■ Exercise details ■
Reproduce the data from the line containing "553x402 pixels." through the end of the data, inclusive, replacing "hamburger" with "collapsible" and leaving everything else unchanged.

* begin Data *

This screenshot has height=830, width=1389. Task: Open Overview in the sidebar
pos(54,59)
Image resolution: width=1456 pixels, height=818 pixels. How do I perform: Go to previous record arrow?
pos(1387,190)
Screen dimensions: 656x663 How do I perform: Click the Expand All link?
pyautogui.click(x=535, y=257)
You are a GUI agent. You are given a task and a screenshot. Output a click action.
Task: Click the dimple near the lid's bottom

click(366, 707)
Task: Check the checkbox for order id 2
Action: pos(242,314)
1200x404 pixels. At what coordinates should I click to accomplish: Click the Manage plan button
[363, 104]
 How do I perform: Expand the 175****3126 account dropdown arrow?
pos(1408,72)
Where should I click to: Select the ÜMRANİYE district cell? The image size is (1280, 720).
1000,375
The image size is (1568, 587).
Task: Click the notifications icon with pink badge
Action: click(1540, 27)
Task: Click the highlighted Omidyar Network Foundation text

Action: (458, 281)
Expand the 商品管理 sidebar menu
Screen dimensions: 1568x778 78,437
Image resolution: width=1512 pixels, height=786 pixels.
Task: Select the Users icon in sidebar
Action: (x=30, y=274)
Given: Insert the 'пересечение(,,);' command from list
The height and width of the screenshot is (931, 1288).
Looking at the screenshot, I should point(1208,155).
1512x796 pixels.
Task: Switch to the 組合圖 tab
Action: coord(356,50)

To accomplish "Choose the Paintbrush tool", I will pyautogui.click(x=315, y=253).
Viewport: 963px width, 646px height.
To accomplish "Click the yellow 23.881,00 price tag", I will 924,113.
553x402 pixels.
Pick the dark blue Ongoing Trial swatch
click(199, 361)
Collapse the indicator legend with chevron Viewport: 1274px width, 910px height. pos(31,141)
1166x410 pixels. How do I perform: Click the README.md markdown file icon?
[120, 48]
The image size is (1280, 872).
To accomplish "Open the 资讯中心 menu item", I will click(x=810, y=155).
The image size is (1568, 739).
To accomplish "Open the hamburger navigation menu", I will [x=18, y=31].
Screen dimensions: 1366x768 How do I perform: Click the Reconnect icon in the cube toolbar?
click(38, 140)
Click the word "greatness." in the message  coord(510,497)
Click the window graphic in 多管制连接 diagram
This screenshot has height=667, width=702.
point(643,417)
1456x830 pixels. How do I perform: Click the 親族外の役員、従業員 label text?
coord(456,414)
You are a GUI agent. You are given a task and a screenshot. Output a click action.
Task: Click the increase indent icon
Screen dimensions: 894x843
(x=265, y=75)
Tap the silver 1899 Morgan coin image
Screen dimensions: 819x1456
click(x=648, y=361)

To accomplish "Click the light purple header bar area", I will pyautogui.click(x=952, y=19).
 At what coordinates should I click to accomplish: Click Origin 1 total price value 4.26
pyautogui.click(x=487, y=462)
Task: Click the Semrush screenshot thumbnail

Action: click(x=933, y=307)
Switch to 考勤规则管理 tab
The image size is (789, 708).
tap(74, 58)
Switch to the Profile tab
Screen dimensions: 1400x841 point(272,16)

* end Data *

■ Reply to the exercise ■
553x402 pixels.
Pick the dark blue Ongoing Trial swatch
click(199, 361)
Collapse the indicator legend with chevron Viewport: 1274px width, 910px height. pos(31,141)
1166x410 pixels. How do I perform: Click the README.md markdown file icon?
[120, 48]
The image size is (1280, 872).
To accomplish "Open the 资讯中心 menu item", I will click(x=810, y=155).
The image size is (1568, 739).
To accomplish "Open the collapsible navigation menu", I will [x=18, y=31].
Screen dimensions: 1366x768 How do I perform: Click the Reconnect icon in the cube toolbar?
click(38, 140)
Click the word "greatness." in the message  coord(510,497)
Click the window graphic in 多管制连接 diagram
This screenshot has height=667, width=702.
point(643,417)
1456x830 pixels. How do I perform: Click the 親族外の役員、従業員 label text?
coord(456,414)
You are a GUI agent. You are given a task and a screenshot. Output a click action.
Task: Click the increase indent icon
Screen dimensions: 894x843
(x=265, y=75)
Tap the silver 1899 Morgan coin image
Screen dimensions: 819x1456
click(x=648, y=361)

To accomplish "Click the light purple header bar area", I will pyautogui.click(x=952, y=19).
 At what coordinates should I click to accomplish: Click Origin 1 total price value 4.26
pyautogui.click(x=487, y=462)
Task: Click the Semrush screenshot thumbnail

Action: click(x=933, y=307)
Switch to 考勤规则管理 tab
The image size is (789, 708).
tap(74, 58)
Switch to the Profile tab
Screen dimensions: 1400x841 point(272,16)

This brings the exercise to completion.